(WORK INSTRUCTION)
Going through the data, count each line that has the word "level". Reply with the total and nothing more.

(RECORD EXTRACTS)
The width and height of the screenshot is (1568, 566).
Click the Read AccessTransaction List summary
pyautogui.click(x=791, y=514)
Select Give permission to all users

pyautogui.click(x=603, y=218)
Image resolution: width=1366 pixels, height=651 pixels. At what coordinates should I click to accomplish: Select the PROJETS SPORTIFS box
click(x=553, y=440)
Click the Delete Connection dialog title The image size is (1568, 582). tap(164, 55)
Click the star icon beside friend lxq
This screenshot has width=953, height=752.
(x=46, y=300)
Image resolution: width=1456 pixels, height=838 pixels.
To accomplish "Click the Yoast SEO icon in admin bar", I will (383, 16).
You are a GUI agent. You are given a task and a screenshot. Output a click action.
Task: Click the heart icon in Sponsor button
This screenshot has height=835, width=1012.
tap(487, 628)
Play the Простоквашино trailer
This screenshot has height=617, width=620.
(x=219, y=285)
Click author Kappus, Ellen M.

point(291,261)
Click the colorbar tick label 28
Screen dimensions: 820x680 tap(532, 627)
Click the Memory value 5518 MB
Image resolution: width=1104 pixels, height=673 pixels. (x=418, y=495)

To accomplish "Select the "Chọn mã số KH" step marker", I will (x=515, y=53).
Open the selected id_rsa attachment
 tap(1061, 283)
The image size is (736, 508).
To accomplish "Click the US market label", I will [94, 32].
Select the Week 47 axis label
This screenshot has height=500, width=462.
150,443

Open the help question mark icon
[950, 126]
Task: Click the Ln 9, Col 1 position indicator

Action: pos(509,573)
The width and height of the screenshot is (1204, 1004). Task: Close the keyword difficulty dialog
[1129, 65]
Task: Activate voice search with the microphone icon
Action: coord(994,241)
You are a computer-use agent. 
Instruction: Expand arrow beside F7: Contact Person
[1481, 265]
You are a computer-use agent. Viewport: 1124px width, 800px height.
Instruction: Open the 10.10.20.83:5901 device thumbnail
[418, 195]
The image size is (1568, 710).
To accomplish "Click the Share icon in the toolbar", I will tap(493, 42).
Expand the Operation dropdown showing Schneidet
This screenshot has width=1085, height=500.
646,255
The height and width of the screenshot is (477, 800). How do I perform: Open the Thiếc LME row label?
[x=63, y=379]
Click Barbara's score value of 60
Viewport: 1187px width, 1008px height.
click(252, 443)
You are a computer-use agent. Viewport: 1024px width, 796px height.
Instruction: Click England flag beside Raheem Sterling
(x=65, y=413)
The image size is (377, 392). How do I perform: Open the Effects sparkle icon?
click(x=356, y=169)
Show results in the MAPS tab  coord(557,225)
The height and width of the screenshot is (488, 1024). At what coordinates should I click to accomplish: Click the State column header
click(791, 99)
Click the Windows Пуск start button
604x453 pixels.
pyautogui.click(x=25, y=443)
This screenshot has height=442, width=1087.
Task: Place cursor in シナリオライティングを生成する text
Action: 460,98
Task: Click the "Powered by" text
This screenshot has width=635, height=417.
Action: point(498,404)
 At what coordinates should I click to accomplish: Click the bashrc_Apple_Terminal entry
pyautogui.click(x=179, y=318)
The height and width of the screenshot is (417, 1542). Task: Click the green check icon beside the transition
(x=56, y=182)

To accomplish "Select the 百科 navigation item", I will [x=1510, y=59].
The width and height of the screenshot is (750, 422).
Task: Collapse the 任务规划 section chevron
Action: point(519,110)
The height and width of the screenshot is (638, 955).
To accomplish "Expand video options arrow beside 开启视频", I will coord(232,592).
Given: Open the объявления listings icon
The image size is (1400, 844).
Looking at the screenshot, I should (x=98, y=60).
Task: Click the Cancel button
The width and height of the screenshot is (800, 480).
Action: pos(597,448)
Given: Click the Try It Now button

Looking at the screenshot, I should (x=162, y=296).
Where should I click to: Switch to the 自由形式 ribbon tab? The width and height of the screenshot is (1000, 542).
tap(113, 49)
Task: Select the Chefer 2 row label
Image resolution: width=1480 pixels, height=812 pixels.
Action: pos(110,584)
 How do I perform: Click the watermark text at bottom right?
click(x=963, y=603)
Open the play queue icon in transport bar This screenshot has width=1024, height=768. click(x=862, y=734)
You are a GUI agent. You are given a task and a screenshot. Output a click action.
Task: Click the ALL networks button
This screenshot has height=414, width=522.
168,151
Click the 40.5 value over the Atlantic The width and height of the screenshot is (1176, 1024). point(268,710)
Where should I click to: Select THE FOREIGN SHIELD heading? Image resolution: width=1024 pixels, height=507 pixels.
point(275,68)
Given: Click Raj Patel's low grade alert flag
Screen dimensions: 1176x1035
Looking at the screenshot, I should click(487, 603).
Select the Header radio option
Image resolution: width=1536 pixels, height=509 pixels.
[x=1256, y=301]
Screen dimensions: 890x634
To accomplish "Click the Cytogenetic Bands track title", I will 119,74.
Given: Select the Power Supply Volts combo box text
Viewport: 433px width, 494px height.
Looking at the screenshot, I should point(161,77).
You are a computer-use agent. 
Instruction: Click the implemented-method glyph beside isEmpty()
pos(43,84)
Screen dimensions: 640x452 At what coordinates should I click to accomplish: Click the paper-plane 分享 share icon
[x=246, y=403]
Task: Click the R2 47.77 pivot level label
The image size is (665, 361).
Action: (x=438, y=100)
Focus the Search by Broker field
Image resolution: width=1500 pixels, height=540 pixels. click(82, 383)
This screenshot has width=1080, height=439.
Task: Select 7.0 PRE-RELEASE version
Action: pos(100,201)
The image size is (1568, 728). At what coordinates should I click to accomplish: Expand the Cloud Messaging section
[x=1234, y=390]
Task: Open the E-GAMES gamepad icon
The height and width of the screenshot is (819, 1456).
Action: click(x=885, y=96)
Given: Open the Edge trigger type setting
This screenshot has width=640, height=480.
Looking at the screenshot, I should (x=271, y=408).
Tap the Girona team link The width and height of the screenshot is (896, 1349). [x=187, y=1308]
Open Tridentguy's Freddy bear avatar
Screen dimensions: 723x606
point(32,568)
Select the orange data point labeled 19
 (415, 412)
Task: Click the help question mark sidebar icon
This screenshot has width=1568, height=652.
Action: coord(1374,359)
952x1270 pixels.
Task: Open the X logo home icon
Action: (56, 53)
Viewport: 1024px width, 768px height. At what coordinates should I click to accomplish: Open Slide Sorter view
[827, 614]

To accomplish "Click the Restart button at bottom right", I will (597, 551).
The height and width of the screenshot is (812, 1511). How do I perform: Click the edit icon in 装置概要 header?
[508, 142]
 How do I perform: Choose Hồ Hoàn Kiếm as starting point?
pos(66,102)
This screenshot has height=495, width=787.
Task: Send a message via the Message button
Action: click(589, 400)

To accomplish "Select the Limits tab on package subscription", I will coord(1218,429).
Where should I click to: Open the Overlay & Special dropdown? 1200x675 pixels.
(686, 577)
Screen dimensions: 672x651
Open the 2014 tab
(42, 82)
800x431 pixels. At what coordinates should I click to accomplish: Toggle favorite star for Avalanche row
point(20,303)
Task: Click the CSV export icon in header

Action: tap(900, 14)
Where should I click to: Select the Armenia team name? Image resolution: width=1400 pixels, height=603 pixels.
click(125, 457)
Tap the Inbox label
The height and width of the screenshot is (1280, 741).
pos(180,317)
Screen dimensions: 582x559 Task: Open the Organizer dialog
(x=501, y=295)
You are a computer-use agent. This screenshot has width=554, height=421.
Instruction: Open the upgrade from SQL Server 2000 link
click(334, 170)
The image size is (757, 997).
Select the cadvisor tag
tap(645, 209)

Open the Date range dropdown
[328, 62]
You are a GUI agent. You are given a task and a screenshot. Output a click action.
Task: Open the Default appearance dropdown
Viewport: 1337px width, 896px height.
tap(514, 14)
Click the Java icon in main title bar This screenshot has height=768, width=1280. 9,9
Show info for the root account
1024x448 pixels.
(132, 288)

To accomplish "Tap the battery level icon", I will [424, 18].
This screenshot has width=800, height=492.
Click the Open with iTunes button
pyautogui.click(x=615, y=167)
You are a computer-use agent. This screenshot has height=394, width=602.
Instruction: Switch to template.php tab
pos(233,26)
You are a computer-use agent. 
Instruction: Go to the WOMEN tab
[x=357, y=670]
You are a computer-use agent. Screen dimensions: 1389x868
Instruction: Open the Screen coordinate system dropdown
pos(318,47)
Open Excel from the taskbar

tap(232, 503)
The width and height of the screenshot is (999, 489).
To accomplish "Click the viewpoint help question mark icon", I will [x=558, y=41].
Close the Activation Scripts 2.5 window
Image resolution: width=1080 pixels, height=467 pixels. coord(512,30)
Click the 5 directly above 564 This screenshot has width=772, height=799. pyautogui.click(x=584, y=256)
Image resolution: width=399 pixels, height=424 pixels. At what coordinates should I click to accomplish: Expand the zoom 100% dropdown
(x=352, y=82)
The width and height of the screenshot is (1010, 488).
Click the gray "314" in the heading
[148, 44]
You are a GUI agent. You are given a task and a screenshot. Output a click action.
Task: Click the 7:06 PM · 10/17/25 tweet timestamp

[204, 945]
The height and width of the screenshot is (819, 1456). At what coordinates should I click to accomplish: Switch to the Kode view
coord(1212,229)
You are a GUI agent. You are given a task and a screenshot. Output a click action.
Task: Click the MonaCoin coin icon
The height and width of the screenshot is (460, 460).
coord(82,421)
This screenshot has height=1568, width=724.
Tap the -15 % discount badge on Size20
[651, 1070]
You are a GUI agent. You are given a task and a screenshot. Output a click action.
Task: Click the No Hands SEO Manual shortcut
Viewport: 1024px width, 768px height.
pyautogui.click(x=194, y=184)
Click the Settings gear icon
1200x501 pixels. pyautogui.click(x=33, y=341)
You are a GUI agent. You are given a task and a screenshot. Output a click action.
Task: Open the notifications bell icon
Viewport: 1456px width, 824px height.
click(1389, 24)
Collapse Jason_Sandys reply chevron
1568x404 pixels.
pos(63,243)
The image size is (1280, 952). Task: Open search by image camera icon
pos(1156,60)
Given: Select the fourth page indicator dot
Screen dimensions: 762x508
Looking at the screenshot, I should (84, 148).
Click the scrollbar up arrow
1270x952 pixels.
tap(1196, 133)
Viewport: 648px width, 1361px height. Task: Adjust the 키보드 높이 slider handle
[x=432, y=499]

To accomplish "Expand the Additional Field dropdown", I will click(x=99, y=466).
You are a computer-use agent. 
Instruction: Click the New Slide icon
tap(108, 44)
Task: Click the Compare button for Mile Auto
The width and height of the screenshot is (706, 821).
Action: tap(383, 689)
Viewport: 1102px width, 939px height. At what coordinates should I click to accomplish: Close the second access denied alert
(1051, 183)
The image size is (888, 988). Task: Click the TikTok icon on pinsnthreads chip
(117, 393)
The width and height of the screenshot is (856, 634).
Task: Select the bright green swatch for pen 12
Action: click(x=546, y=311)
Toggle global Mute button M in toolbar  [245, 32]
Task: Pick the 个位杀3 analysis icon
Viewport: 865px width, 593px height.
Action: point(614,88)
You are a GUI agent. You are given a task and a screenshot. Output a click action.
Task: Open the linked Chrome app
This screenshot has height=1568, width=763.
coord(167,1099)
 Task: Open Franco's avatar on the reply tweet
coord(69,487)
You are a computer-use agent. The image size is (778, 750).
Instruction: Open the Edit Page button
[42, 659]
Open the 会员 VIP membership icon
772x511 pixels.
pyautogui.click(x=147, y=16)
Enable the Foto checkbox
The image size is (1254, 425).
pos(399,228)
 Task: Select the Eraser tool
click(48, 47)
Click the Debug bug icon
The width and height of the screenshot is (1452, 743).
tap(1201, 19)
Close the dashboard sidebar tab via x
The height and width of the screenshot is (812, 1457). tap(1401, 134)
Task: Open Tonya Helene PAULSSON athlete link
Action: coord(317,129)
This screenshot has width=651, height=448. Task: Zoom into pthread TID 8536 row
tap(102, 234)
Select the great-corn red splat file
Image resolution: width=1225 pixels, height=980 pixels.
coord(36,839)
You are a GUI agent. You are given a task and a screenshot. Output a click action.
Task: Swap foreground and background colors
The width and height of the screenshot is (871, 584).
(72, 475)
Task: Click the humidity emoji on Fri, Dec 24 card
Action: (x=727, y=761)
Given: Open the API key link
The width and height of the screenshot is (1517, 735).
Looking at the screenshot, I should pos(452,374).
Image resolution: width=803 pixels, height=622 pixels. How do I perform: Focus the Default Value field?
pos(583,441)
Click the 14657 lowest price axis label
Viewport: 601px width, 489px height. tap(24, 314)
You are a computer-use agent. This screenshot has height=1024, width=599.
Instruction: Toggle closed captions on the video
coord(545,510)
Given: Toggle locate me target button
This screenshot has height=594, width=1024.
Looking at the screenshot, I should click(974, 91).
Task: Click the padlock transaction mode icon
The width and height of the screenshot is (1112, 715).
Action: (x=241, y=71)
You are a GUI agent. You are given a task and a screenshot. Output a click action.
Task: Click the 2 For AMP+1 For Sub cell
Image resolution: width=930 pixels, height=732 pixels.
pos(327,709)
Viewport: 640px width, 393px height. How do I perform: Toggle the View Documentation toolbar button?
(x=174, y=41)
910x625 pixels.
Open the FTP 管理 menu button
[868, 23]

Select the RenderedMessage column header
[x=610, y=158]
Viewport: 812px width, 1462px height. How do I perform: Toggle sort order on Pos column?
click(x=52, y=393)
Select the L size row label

(SOLUTION BELOW)
2